(Records drawn from a dataset)
·····
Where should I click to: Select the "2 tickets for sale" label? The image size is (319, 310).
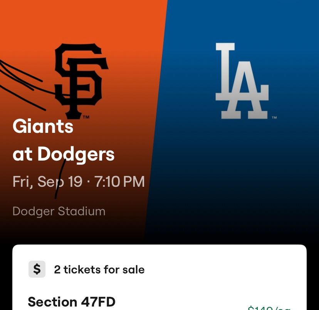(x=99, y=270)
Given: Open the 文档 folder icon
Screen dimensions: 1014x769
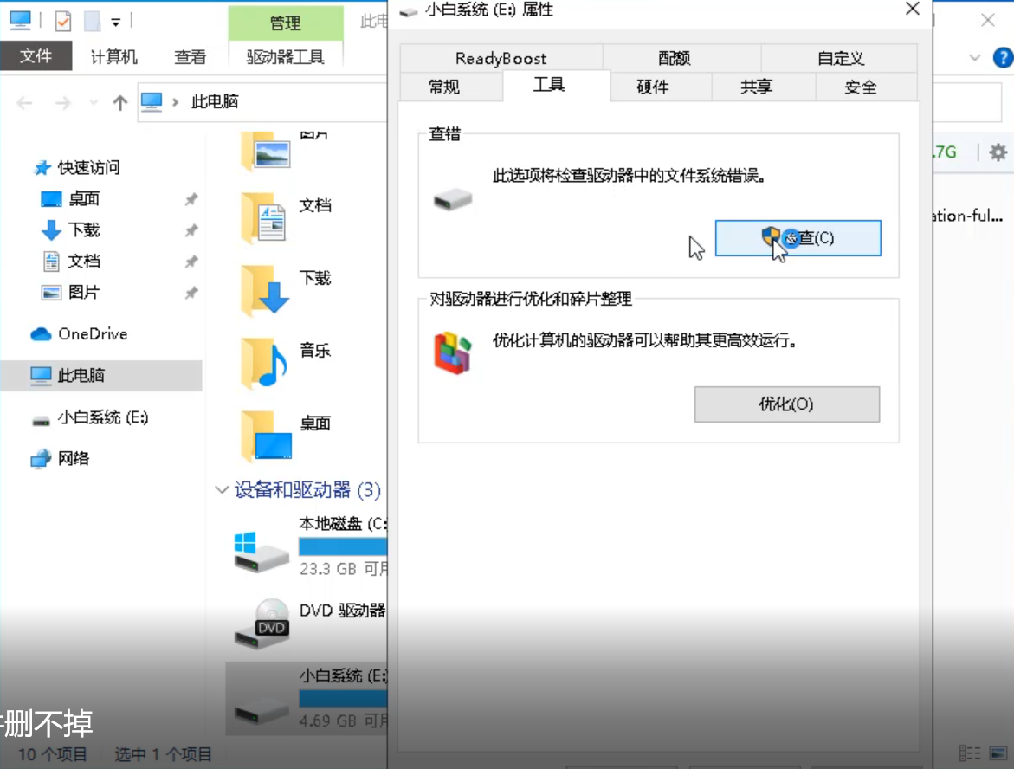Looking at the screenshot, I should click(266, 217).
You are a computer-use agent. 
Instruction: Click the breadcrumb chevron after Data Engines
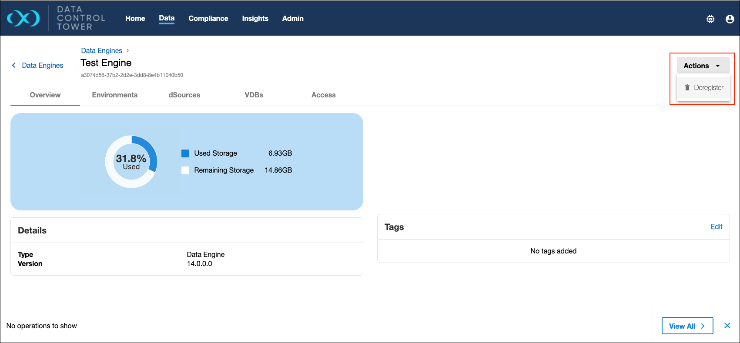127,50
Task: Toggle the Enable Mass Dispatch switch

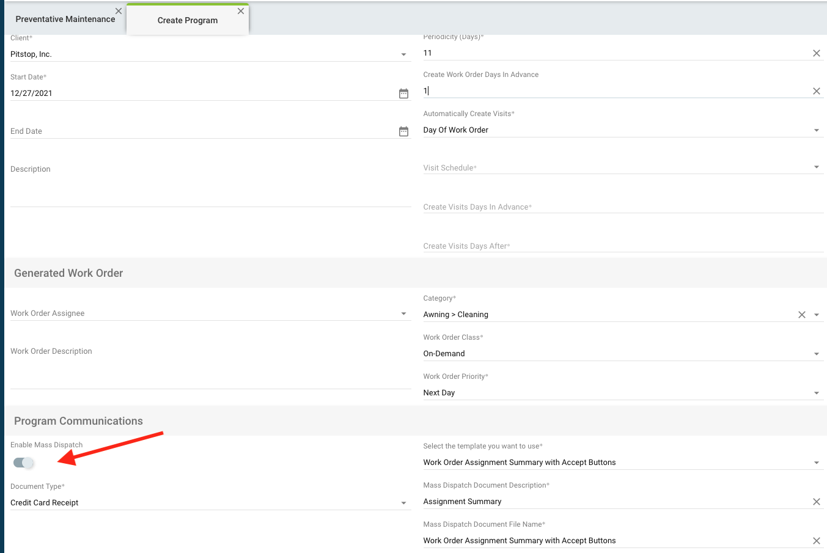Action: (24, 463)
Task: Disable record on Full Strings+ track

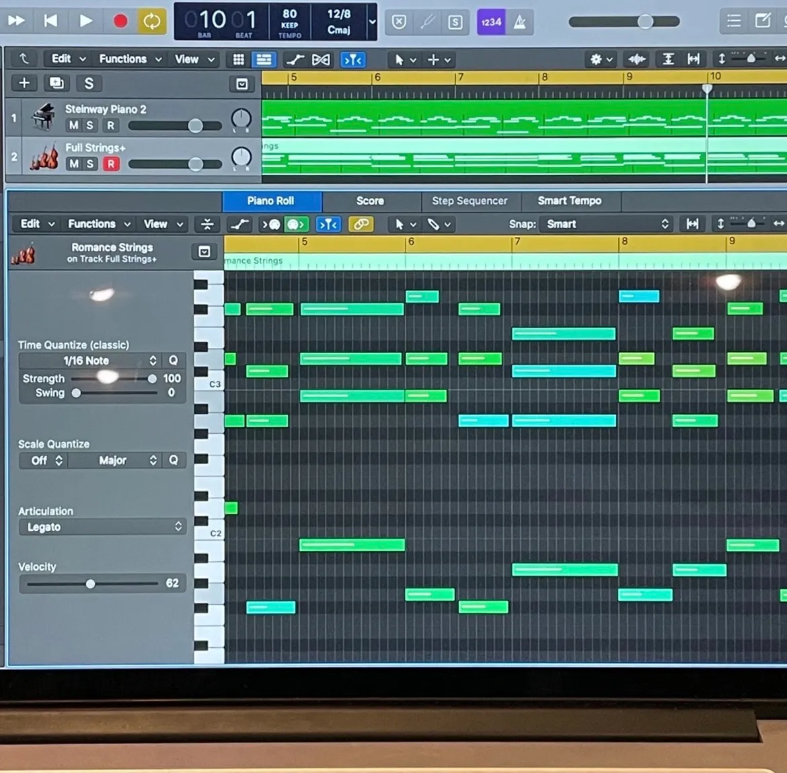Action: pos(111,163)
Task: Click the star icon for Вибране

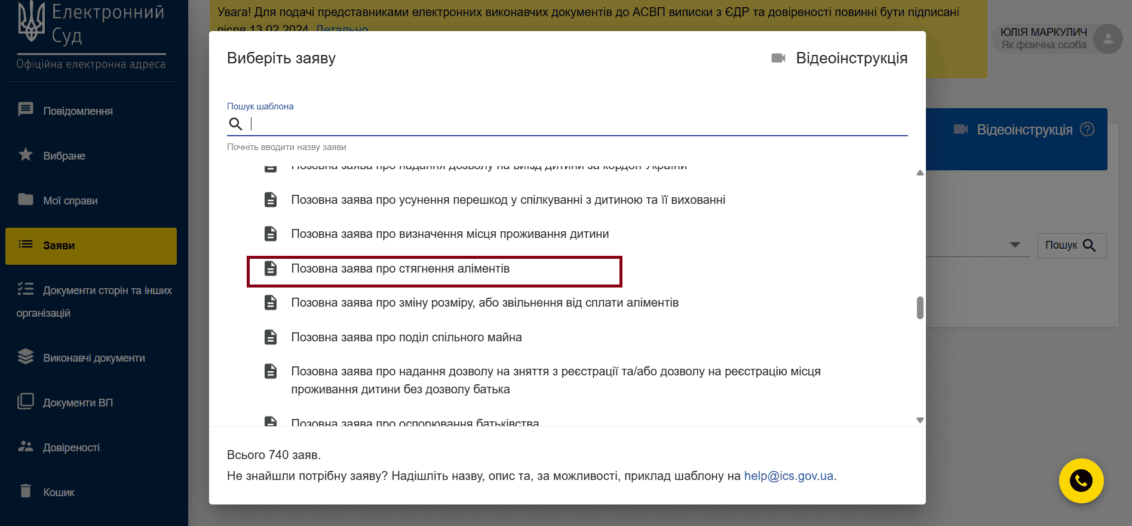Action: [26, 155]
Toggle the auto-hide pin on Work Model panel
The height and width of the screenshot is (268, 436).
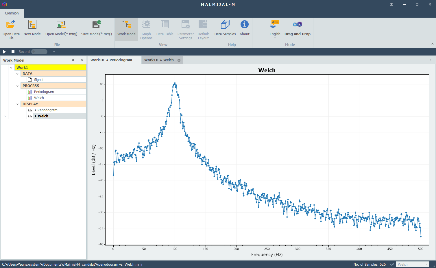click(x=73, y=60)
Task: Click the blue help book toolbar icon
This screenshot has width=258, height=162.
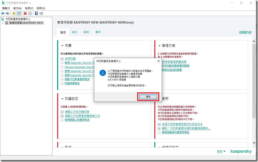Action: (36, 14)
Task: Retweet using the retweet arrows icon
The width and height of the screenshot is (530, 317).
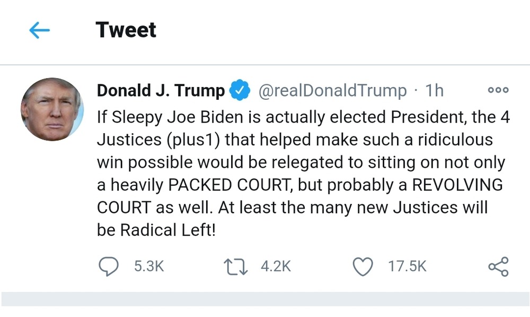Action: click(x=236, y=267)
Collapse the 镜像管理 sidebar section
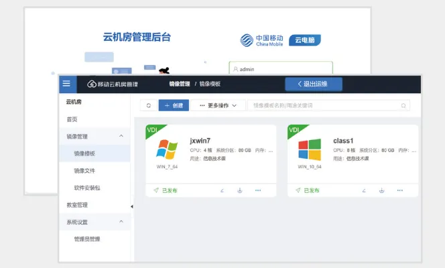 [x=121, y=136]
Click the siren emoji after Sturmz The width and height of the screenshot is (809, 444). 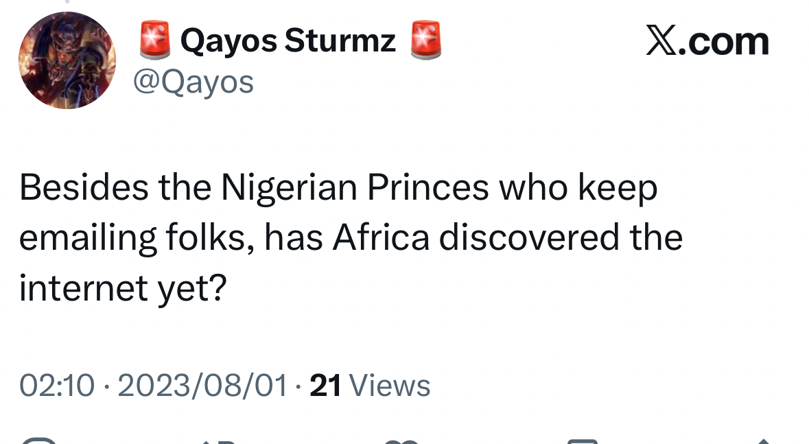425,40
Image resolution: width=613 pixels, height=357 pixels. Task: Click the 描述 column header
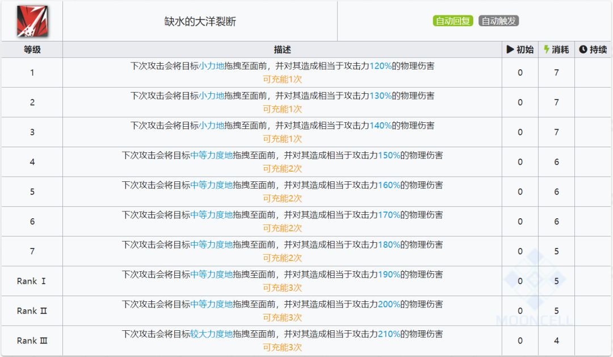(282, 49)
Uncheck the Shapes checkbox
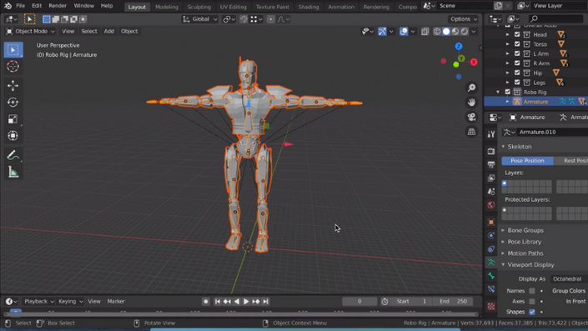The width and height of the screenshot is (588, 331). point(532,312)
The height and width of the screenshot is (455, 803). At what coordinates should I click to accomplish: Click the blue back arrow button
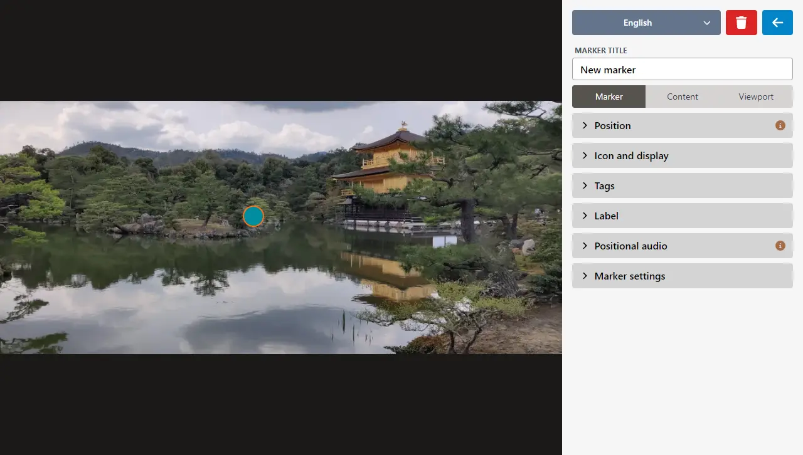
·····
Retrieve all lines from the data that contain the string "blue".

Solution to the exercise:
Task: Click the blue help book toolbar icon
The height and width of the screenshot is (455, 803). At what coordinates should I click to accomplish: Click the blue back arrow button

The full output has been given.